PROBLEM DETAILS – Throughout the listing below, copy each line containing "computer".

-- -- --

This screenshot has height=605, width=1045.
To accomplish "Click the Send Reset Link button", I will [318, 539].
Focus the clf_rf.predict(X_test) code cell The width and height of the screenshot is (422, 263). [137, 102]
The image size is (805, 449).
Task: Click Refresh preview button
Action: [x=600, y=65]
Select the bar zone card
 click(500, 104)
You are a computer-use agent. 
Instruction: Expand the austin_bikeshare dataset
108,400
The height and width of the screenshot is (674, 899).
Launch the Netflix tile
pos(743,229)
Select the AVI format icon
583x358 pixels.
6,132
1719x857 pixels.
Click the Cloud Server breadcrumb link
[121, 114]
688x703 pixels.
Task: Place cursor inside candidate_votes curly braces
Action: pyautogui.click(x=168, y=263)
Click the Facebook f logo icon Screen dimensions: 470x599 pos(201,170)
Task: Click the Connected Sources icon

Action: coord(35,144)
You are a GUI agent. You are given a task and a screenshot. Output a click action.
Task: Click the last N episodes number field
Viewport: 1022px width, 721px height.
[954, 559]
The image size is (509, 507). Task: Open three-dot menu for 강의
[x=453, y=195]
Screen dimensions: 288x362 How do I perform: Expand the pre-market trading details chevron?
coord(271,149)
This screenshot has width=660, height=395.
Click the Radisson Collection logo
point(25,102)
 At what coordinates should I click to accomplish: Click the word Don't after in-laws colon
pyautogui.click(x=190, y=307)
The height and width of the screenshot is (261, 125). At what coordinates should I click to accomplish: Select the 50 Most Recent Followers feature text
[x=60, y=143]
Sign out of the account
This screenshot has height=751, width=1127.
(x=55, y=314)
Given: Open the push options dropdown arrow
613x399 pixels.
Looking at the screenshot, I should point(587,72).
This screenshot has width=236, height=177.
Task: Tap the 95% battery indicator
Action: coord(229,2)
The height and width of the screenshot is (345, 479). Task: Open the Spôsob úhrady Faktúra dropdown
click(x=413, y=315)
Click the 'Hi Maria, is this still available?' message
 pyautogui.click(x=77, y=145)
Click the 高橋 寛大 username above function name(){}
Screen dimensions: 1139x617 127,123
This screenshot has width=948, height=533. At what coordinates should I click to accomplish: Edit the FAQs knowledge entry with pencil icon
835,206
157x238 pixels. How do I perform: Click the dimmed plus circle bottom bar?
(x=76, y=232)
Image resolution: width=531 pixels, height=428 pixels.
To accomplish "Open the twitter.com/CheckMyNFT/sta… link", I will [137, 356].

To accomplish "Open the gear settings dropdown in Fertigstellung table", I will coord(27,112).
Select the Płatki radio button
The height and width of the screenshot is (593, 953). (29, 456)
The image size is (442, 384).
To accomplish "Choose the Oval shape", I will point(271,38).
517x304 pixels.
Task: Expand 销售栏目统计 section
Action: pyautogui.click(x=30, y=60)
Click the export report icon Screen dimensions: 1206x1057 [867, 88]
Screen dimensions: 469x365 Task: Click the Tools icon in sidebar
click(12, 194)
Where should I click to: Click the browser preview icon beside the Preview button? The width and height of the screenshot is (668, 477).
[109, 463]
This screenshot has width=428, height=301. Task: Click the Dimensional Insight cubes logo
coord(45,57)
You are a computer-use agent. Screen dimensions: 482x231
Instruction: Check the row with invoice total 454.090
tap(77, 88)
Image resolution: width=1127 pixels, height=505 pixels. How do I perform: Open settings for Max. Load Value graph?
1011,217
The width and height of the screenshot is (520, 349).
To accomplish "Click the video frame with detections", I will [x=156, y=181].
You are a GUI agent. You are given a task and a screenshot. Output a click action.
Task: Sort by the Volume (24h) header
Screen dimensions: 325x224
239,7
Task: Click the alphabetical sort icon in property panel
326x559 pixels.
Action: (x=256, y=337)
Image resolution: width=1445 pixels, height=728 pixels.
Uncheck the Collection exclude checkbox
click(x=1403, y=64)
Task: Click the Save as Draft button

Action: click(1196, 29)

-- -- --

ANSWER SECTION –
You are a computer-use agent. 
You are a computer-use agent. Screen dimensions: 482x231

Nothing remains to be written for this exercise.